Implement PostgreSQL Pool connection in Rust

31/03/2022

Tech

Tous les articles

Sommaire

At Craft AI, we build a new product so data scientists can code and push, quickly and easily, in production, their machine learning algorithms. Our purpose is to make life easier for data scientists, for example, we handle data storage in a nice way so data scientists do not have to bother with saving and loading data from a database.

For this purpose, we use a PostgreSQL client written in Rust. Since we have a runtime with Tokio, the Deadpool-postgres crate was chosen.

As the scaling capability of our product is a central question we wanted to use a pool instead of using one connection at a time.

We wrote this article describing the first steps for implementing Postgresql pool connection in Rust with the Tokio Runtime. There might still be room for improvement but to the best of our knowledge, this is the only article that shows an example with Json and Uuid columns, with transactions with a retry mechanism.

That’s why we share this article. 

Furthermore, we welcome any reviews on this article. That would be a great opportunity for us to improve it.

Requirements: 
  • To be fairly comfortable with Rust and its new paradigms such as: Ownership, Borrowchecker, Lifetime. (>= v1.56.0)
  • To already have a basic experience with the Tokio Runtime. (>= v1.12.0)
  • To have basic knowledge of PostgreSQL. (>= v9)

Setting up Pool, connection and runtime

Let’s start with the installation of the required crates:

[dependencies]
deadpool-postgres = "0.9.0" 
postgres = "0.19.1" 
tokio = { version = "1.12.0", features = ["rt", "rt-multi-thread", "macros"] }

Deadpool-postgres is needed for the pool connection. Obviously postgres is required too and we also need the tokio runtime.

The first step is to establish the connection to the database.

For this purpose we need to retrieve database configuration:

use deadpool_postgres::{ManagerConfig, RecyclingMethod};
// Helper function to read environment variable with a default value if
// the environment variable is not set.
use super::super::shared::env::env_parse;

fn get_db_config() -> deadpool_postgres::Config {
    let mut config = deadpool_postgres::Config::new();
    config.user = Some(env_parse("DB_USER", "postgres".into()));
    config.password = Some(env_parse("DB_PASSWORD", "password".into()));
    config.dbname = Some(env_parse("DB_NAME", "postgres".into()));
    config.host = Some(env_parse("DB_HOSTNAME", "172.17.0.2".into()));

    config.manager =
       Some(ManagerConfig { recycling_method: RecyclingMethod::Fast });

    config
}

And then create the Pool connection client:

use deadpool_postgres::Pool;
use postgres::NoTls;
pub fn create_pool() -> Result<Pool, String> {
    Ok(get_db_config().create_pool(NoTls).map_err(|err| err.to_string())?)
}

And finally the service with Tokio runtime and a messaging manager (Kafka for instance but it could also be RabbitMQ), where each message received through Kafka is handled in an asynchronous task.
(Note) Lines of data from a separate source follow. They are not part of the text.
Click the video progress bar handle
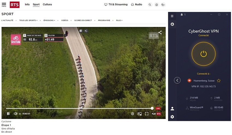 click(152, 108)
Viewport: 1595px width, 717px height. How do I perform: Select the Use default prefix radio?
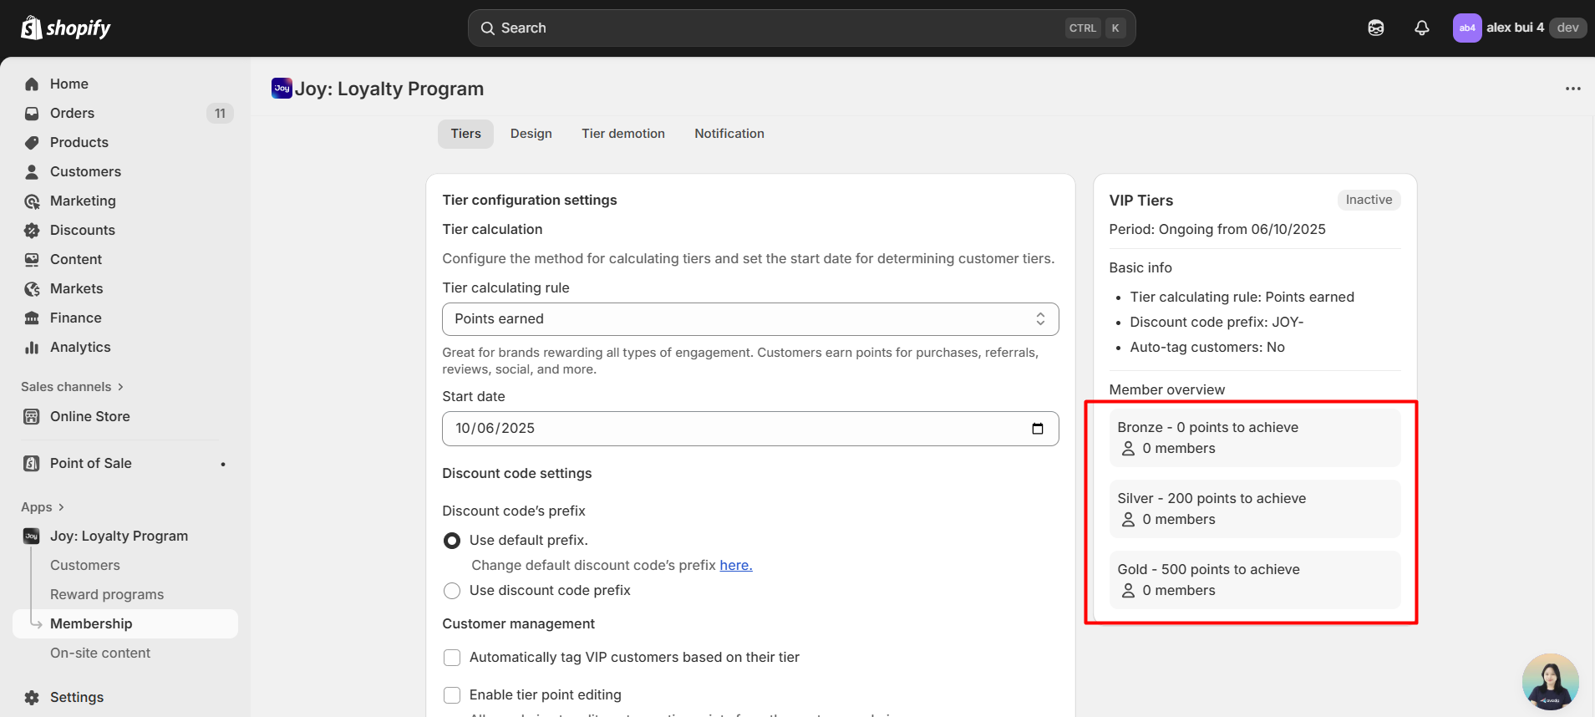pyautogui.click(x=452, y=541)
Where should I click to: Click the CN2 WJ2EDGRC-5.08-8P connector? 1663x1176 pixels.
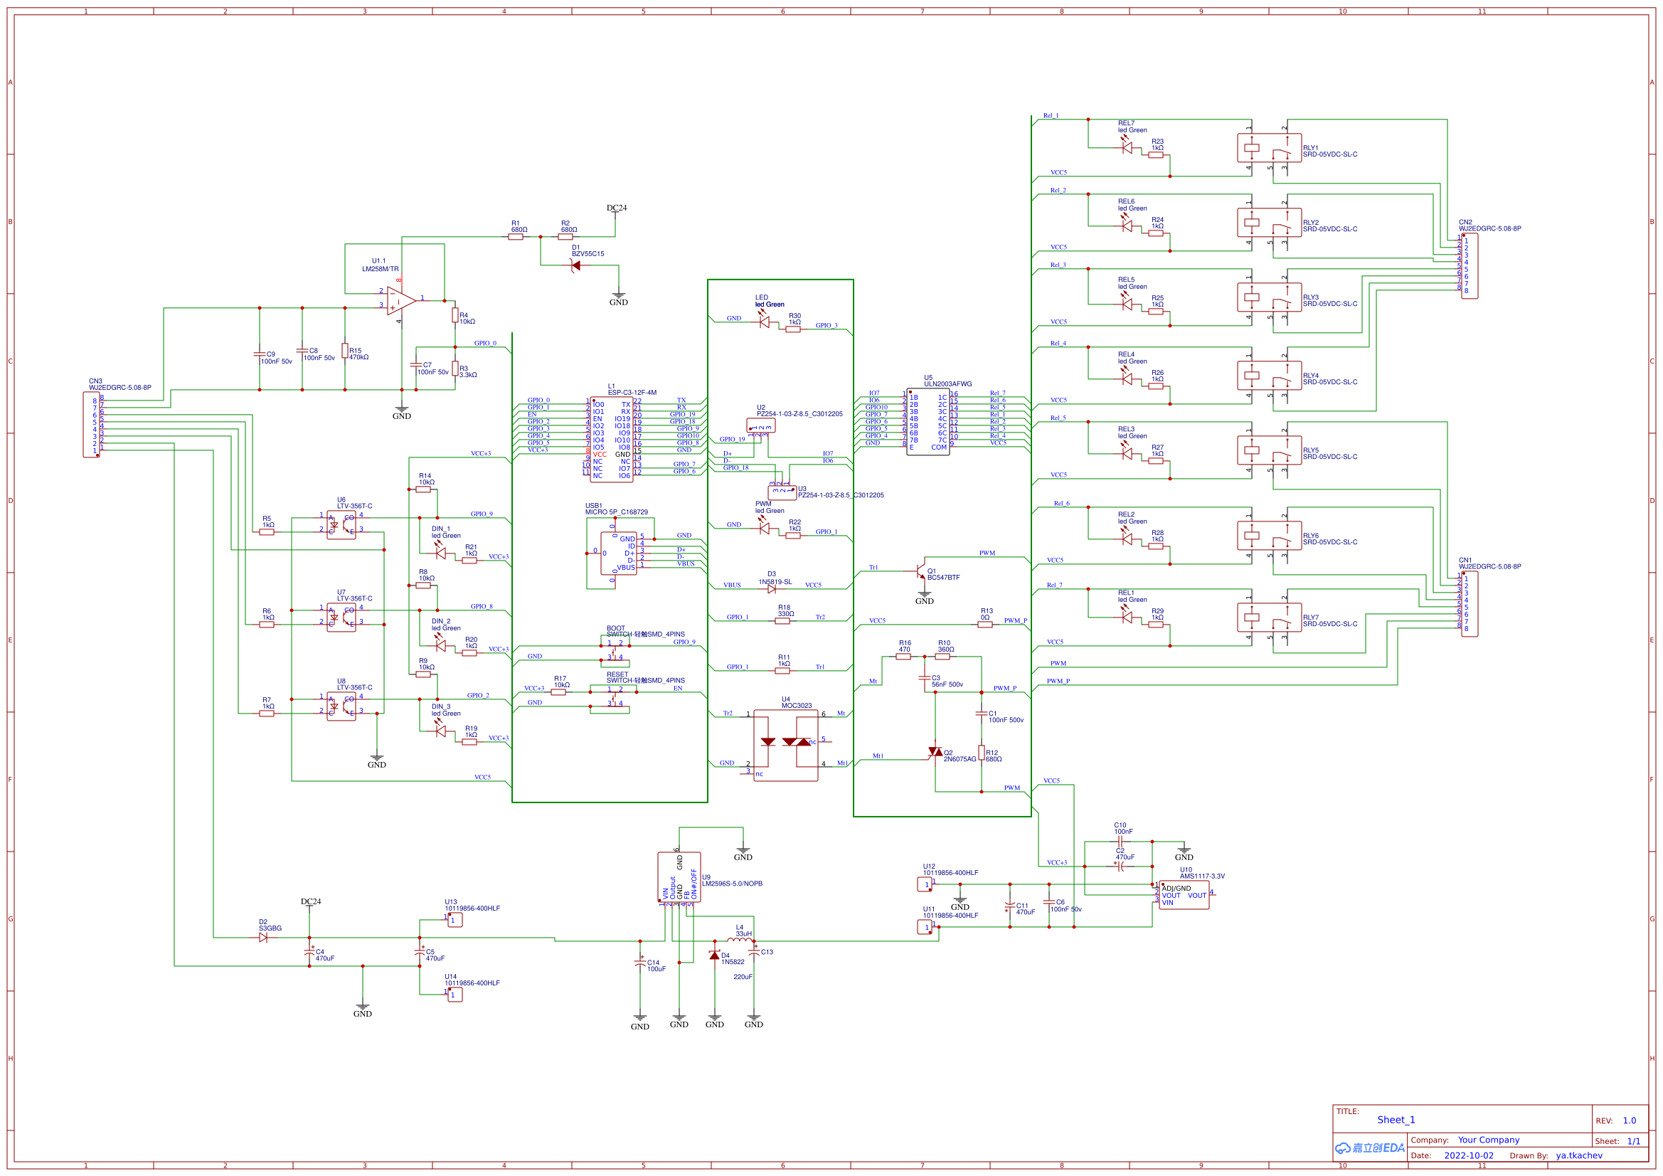(1469, 266)
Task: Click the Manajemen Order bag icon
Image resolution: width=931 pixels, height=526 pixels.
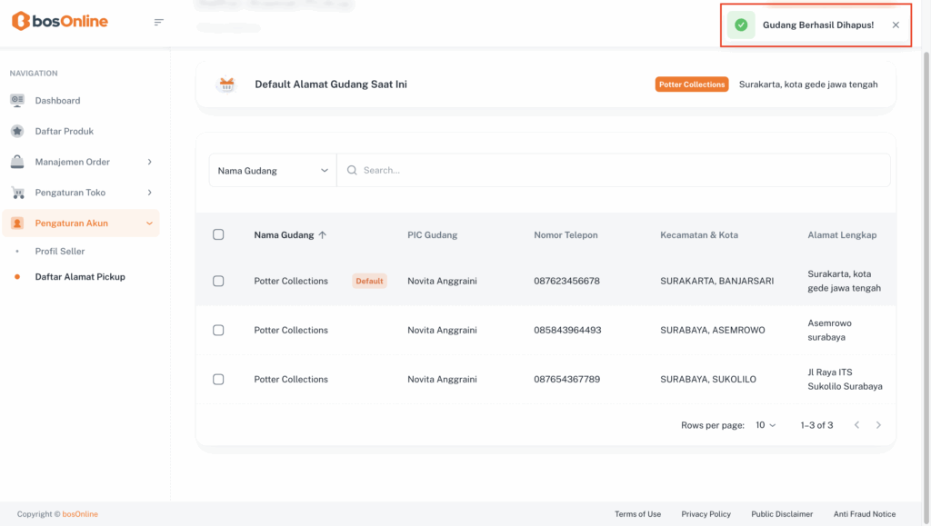Action: pos(17,162)
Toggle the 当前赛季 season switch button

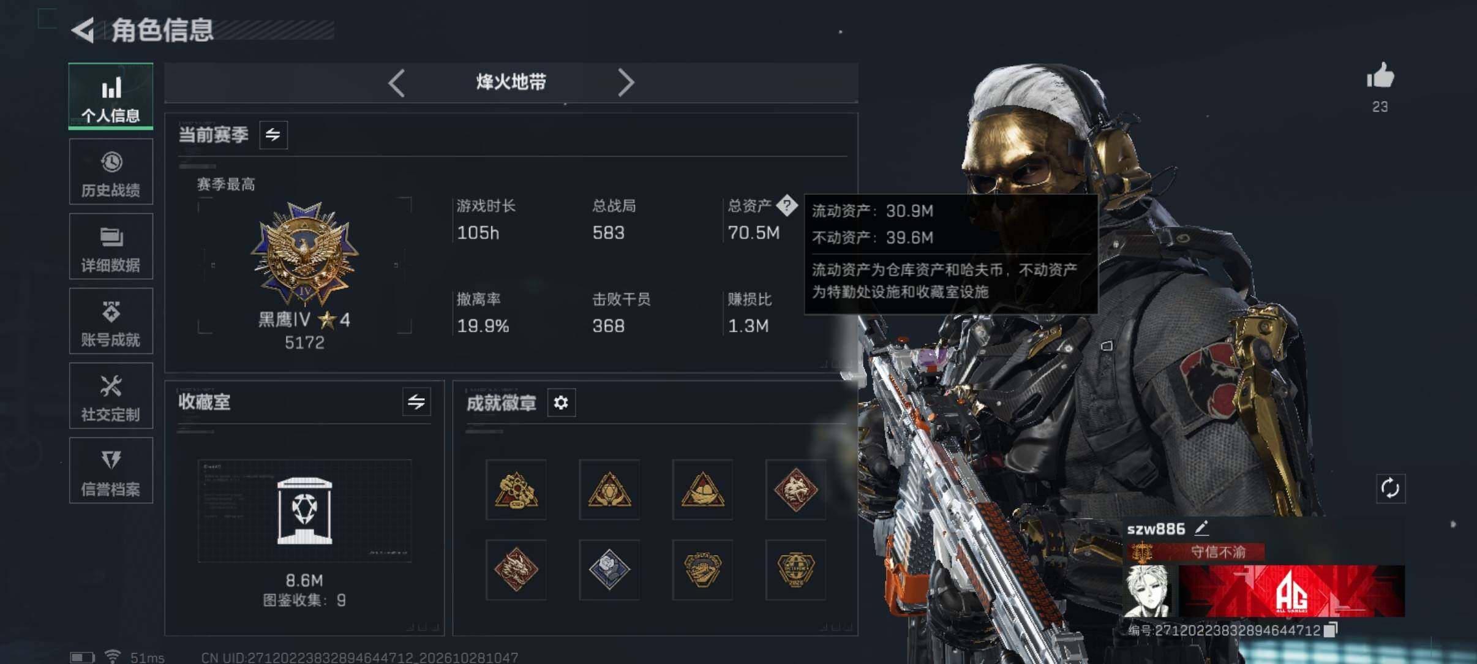pyautogui.click(x=273, y=135)
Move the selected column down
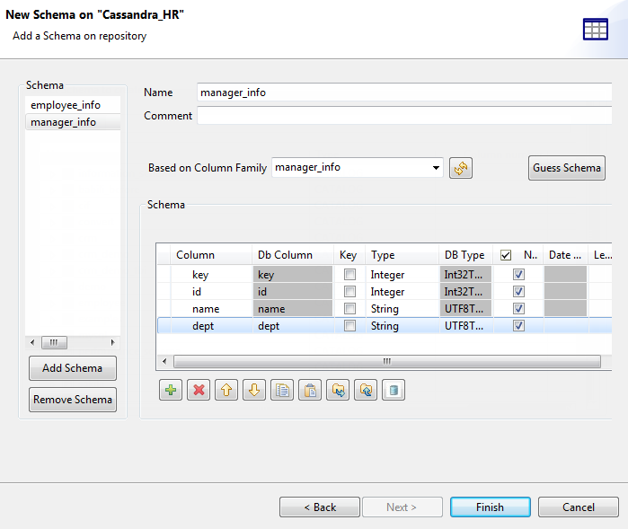The width and height of the screenshot is (628, 529). coord(254,391)
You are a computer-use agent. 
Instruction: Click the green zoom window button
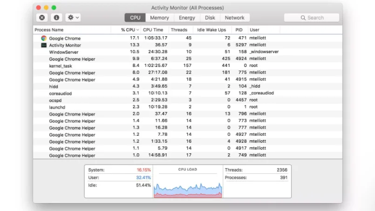coord(54,8)
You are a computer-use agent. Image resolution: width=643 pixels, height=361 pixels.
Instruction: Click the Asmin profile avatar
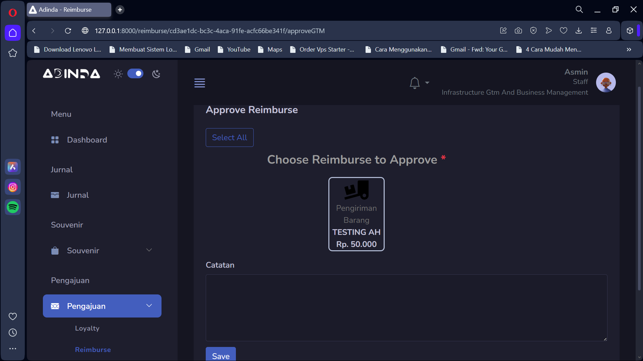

// All the required imports are done here
pub async fn run_service(topics: Vec<String>) -> Result<(), String> {
    // Stuff related to kafka and the tokio runtime
    let pool: Pool = create_pool()?;
    let stream_processor = consumer.stream().try_for_each(|message| {
        let pool = pool.clone();    
        async move {
            let _ = tokio::spawn(async move {
                // Do stuff with the pool
            }).await;
            Ok(())
        }
    }
    stream_processor.await.map_err(|err| format!("Error {:?}", err)?;
    Ok(())
}

Notice: as it is explained in the documentation, cloning the `pool` is cheap, so we do it for each message.

CRUD operations

Now that everything is set up, we can dive into the hard part of the code: database queries.

A very useful and tiny helper function is to get a connection from the pool.

async fn get_connection(pool: &Pool) -> Result<Client, String> {
    pool.get().await.map_err(|err| err.to_string())
}

How we handle errors is not this article subject, here we will just raise an error with a String as the error message.

For purposes of illustration, we will use a simple table called people.

Each record has an UUID, a name (Text) and a data field (Json):

CREATE EXTENSION pgcrypto; # required for uuid
CREATE TABLE IF NOT EXISTS people (    
    id uuid DEFAULT gen_random_uuid() PRIMARY KEY,
    name text NOT NULL,
    data json,
);

At each insertion, the id (UUID) is automatically generated.

So now, we need to update our Cargo.toml file with all the required crates:

[dependencies]
deadpool-postgres = "0.9.0"
postgres = { version = "0.19.1", features = ["with-serde_json-1", "with-uuid-0_8"] }
serde = "1.0.127"
serde_json = "1.0.66"
tokio = { version = "1.12.0", features = ["rt", "rt-multi-thread", "macros"] }
uuid = { version = "0.8.2", features = ["serde", "v4"] }

We need serde and serde_json crates for serialization and deserialization for the Json column and the uuid crate for the uuid type.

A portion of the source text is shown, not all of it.